Elinor stood still in one spot on the stone floor of the room her parents had added to the back of this suburban tract home—even her tall straight posture and wispy mouse-brown hair that would not grow beyond barely touching her shoulders held a form of snide arrogance that continued into her cat-like false smiling mouth.

Mary sat low gazing at all the stuff on the wooden bench seat ran the entirety of that room. Just below all the window-glass scrawling with wisteria vines that drooped with bunches of lavender flowers.

Elinor's mother Monica sat on a stool at a bar, a small paperback book held open up in the air near her face, a clear glass dish of plain white yogurt on the counter top before her. Mother Monica turns, looking over her shoulder saying something casual to start the conversation going—at the same time exchanging glances with her daughter, signaling for her to begin.

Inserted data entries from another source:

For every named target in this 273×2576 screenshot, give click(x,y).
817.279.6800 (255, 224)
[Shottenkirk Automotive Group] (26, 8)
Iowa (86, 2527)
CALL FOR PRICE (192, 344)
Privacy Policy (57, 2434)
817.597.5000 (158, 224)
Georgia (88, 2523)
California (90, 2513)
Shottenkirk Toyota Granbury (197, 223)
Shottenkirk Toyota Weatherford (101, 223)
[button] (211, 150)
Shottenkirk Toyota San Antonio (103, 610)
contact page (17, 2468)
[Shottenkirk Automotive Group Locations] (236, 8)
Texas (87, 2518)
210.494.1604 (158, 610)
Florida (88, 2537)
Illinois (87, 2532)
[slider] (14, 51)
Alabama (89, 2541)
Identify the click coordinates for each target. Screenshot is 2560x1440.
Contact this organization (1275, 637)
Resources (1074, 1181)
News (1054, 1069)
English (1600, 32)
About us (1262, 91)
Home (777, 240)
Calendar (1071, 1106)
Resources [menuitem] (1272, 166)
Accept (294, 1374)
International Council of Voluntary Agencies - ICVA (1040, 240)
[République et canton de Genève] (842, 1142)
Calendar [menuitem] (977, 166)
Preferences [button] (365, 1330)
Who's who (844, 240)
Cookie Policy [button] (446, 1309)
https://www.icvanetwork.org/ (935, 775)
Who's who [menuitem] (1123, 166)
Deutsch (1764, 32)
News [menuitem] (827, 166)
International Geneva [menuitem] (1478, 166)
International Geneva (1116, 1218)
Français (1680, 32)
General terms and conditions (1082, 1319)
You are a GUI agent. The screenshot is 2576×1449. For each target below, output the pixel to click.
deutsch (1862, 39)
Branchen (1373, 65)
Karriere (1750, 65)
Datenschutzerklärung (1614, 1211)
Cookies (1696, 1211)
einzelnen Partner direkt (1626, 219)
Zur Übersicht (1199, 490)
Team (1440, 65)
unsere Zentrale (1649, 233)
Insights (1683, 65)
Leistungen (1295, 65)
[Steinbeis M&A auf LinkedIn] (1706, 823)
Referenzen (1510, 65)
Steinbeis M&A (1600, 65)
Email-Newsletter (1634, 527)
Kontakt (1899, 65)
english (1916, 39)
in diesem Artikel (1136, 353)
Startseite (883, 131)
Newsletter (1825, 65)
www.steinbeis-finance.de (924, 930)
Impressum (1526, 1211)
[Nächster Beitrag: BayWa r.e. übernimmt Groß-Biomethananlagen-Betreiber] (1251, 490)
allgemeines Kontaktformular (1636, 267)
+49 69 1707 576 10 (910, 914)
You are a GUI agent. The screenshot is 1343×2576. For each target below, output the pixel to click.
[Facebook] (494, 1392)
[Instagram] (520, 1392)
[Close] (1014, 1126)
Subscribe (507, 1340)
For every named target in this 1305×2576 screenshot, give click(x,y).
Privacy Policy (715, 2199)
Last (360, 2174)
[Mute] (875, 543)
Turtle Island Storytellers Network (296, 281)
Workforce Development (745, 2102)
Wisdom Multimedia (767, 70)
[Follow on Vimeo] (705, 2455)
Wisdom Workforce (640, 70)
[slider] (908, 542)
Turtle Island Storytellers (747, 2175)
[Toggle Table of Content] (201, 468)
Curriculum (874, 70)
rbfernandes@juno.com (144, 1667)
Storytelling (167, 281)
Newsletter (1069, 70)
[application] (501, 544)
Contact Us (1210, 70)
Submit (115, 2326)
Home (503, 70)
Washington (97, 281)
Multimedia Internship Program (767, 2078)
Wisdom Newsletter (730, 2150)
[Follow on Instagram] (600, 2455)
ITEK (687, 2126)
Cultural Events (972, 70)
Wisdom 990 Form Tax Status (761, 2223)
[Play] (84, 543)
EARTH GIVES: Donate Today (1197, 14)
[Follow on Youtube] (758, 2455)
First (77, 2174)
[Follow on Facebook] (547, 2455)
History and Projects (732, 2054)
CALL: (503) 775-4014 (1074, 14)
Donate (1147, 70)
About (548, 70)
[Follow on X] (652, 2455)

Mary barely noticing, and yet she takes it all in—the long line of dusty and tarnished hammered metal urns and spouted vessels Monica had brought back from India & Egypt—when she had still been married to Elinor's father, the professor and he'd spent a sabbatical year in each of those countries taking his family along. Now the colorfully artifacts of that lost time, in block-printed cloth and woven spreads, leather ottoman, three-legged stools and skin covered drums that Monica must have shipped back, on display about the house ever a topic of conversation.

Elinor made a remark about something framed on a wall near where she stood, a pseudo-document "mother made" after a "friend" had told her how. Right on cue, Monica says, "It turned out really well," enticing Mary to have a look. Mary stepped up to the document in a black frame above the stereo. The frame contained pieces of writing paper with the ink lettering melted into them as if they had been wetted till the words and letters had turned into runny blurs, Then the paper must have dried and been placed into the frame.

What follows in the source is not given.